**Activity**. Set down, exactly as written, every line from the top of the records below to the line containing "Click the sort", both ends included, and no others.

──────── Provided records

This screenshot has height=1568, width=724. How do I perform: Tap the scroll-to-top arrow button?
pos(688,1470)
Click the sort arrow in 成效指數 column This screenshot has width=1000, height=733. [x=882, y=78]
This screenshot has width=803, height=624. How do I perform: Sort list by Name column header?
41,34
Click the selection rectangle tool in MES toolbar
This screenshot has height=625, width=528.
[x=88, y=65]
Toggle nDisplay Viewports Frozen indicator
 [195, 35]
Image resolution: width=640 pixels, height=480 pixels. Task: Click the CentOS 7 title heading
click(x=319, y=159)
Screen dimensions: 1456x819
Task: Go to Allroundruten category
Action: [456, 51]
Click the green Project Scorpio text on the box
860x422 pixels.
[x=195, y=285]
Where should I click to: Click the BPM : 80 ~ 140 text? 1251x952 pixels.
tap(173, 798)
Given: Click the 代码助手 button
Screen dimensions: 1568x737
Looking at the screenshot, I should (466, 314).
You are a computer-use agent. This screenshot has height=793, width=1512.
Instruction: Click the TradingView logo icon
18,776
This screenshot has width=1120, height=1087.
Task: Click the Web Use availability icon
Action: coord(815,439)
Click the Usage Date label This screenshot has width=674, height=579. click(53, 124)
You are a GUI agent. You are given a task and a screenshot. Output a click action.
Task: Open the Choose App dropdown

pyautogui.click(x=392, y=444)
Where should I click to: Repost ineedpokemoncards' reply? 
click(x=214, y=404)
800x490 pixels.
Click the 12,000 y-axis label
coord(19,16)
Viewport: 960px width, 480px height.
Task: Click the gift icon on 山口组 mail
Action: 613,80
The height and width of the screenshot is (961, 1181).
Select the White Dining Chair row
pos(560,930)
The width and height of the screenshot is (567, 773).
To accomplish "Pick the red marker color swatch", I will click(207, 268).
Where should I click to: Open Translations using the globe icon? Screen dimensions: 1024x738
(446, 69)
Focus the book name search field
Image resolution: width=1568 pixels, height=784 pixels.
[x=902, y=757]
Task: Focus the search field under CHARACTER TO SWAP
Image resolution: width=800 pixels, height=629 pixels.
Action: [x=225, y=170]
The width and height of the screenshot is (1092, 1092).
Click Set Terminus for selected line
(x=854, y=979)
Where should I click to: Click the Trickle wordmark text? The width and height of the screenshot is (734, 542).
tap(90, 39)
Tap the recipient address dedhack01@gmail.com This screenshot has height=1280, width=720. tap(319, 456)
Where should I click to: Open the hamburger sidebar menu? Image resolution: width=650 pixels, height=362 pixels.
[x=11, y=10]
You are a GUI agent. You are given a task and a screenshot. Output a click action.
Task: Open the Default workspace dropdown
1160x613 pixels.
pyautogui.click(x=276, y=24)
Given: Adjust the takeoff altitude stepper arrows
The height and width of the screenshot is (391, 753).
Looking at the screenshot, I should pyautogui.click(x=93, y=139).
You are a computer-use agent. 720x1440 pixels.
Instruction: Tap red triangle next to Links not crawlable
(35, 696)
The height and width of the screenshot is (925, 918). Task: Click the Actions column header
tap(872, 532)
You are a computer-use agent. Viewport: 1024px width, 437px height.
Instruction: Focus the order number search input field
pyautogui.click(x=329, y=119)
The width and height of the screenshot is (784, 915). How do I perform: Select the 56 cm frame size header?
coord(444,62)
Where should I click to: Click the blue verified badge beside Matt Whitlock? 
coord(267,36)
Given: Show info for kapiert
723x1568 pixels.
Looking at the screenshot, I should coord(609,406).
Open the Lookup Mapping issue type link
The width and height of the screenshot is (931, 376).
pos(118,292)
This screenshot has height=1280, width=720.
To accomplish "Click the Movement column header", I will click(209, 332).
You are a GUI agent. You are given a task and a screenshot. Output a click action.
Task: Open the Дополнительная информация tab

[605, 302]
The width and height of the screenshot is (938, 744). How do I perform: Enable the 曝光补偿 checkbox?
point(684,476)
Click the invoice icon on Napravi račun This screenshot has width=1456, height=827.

────────────────

**Your solution**.
This screenshot has height=1568, width=724. How do I perform: Tap the scroll-to-top arrow button?
pos(688,1470)
Click the sort arrow in 成效指數 column This screenshot has width=1000, height=733. [x=882, y=78]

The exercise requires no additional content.